= EXERCISE DETAILS =
Give back, exactly as written, the lines of the listing from the top through the line holding "The width and", and nothing more. Exclude pictures.

= MATERIAL PROVIDED =
== Segment start ==

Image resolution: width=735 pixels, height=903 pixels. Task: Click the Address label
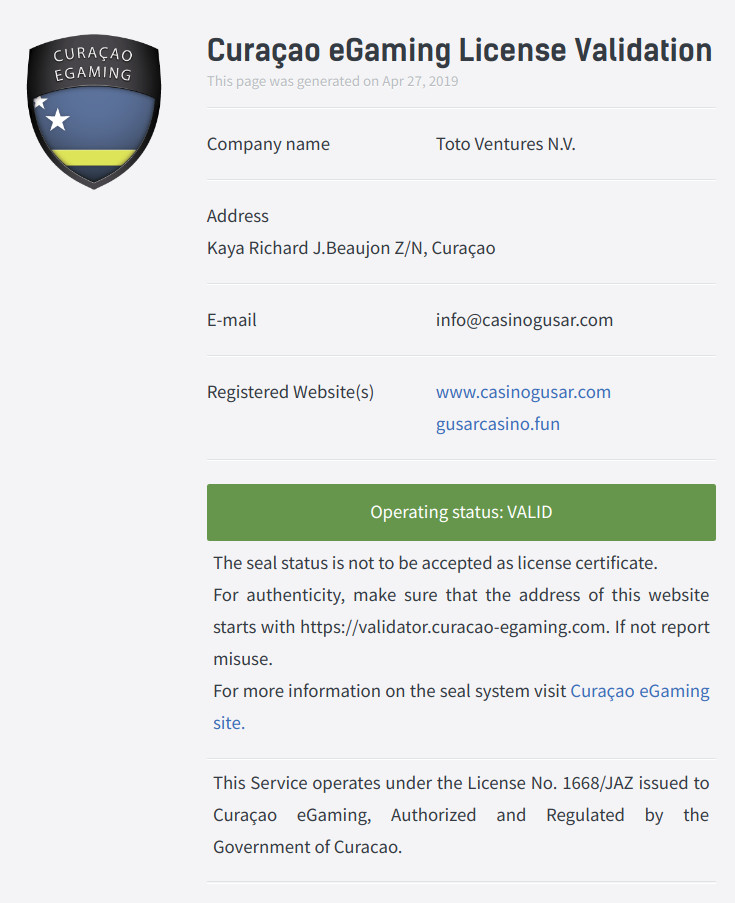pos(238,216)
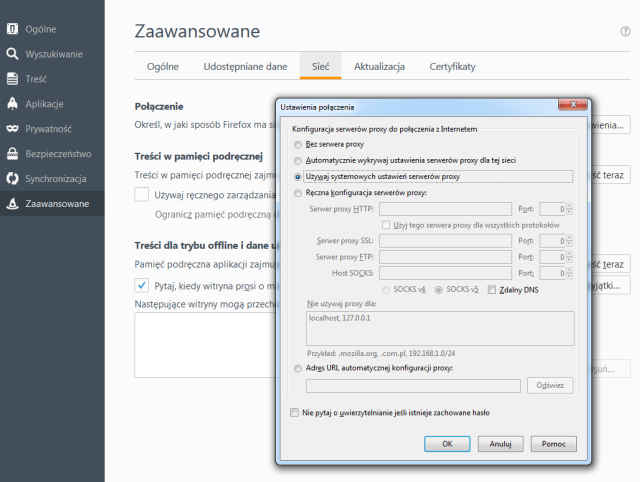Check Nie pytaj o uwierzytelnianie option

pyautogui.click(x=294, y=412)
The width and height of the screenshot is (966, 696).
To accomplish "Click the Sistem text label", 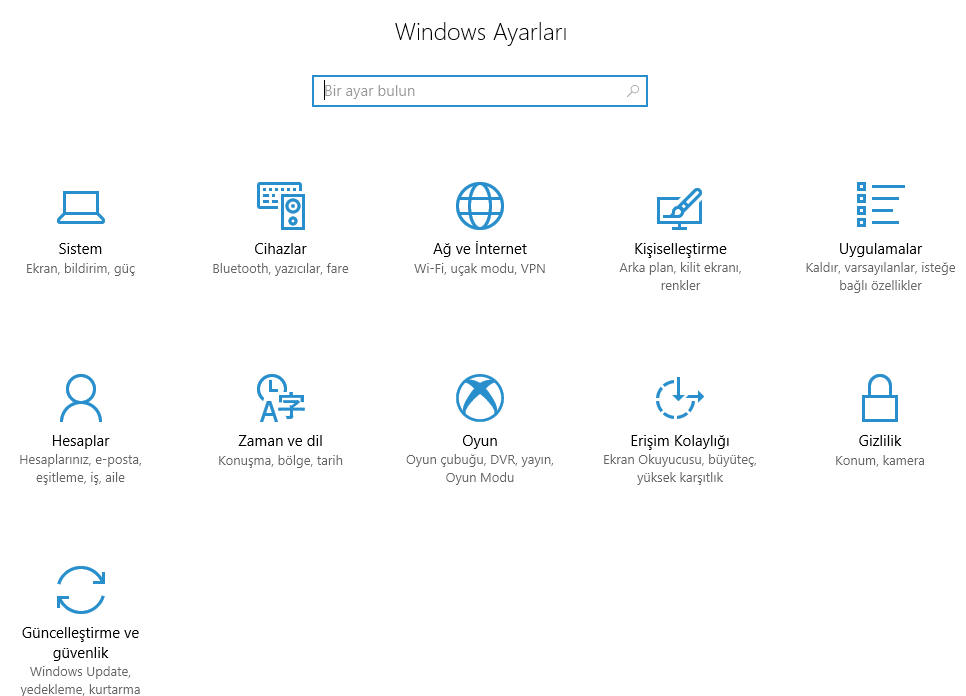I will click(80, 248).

== Segment end ==

= ANSWER TO THE EXERCISE =
Image resolution: width=735 pixels, height=903 pixels. Task: Click the Address label
pos(238,216)
Check Nie pytaj o uwierzytelnianie option

pyautogui.click(x=294, y=412)
The width and height of the screenshot is (966, 696).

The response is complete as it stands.